[EXTRACTED MATERIAL — start]

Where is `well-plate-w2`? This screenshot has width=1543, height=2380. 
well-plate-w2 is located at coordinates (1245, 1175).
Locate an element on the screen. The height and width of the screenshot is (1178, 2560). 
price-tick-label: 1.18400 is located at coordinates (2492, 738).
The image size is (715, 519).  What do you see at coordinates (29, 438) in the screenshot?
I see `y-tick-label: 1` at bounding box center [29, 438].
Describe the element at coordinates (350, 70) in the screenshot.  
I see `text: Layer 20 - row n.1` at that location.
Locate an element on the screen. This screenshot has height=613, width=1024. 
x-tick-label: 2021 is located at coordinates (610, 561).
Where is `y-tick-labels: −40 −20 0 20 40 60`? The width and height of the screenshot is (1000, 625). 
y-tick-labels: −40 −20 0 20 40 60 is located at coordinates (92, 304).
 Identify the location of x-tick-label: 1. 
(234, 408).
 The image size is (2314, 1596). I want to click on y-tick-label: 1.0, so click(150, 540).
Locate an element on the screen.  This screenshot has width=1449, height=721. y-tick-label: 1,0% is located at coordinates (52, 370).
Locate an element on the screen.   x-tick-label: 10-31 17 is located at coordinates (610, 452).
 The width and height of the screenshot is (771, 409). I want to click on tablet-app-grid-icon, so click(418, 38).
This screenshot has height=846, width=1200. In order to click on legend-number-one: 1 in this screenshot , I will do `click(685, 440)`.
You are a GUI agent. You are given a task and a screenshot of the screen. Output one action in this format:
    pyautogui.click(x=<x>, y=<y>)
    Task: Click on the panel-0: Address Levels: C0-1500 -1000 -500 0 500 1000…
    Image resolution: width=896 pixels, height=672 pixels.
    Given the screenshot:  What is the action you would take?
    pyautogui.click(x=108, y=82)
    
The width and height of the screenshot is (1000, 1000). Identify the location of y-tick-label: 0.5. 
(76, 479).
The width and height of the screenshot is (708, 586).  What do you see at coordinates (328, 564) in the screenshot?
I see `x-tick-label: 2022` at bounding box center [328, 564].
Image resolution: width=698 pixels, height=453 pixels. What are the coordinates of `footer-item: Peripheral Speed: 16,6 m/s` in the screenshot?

[EXTRACTED MATERIAL — finish]

JOB ITEM: Can you reproduce all of the entries above verbatim, changing nothing?

THE ANSWER:
Where is `well-plate-w2`? This screenshot has width=1543, height=2380. 
well-plate-w2 is located at coordinates (1245, 1175).
Locate an element on the screen. The height and width of the screenshot is (1178, 2560). 
price-tick-label: 1.18400 is located at coordinates (2492, 738).
The image size is (715, 519).  What do you see at coordinates (29, 438) in the screenshot?
I see `y-tick-label: 1` at bounding box center [29, 438].
Describe the element at coordinates (350, 70) in the screenshot.  
I see `text: Layer 20 - row n.1` at that location.
Locate an element on the screen. This screenshot has height=613, width=1024. 
x-tick-label: 2021 is located at coordinates (610, 561).
Where is `y-tick-labels: −40 −20 0 20 40 60`? The width and height of the screenshot is (1000, 625). 
y-tick-labels: −40 −20 0 20 40 60 is located at coordinates (92, 304).
 Identify the location of x-tick-label: 1. 
(234, 408).
 The image size is (2314, 1596). I want to click on y-tick-label: 1.0, so click(150, 540).
Locate an element on the screen.  This screenshot has width=1449, height=721. y-tick-label: 1,0% is located at coordinates (52, 370).
Locate an element on the screen.   x-tick-label: 10-31 17 is located at coordinates (610, 452).
 The width and height of the screenshot is (771, 409). I want to click on tablet-app-grid-icon, so click(418, 38).
This screenshot has height=846, width=1200. In order to click on legend-number-one: 1 in this screenshot , I will do `click(685, 440)`.
You are a GUI agent. You are given a task and a screenshot of the screen. Output one action in this format:
    pyautogui.click(x=<x>, y=<y>)
    Task: Click on the panel-0: Address Levels: C0-1500 -1000 -500 0 500 1000…
    Image resolution: width=896 pixels, height=672 pixels.
    Given the screenshot:  What is the action you would take?
    pyautogui.click(x=108, y=82)
    
The width and height of the screenshot is (1000, 1000). Identify the location of y-tick-label: 0.5. 
(76, 479).
The width and height of the screenshot is (708, 586).  What do you see at coordinates (328, 564) in the screenshot?
I see `x-tick-label: 2022` at bounding box center [328, 564].
Image resolution: width=698 pixels, height=453 pixels. What are the coordinates of `footer-item: Peripheral Speed: 16,6 m/s` in the screenshot?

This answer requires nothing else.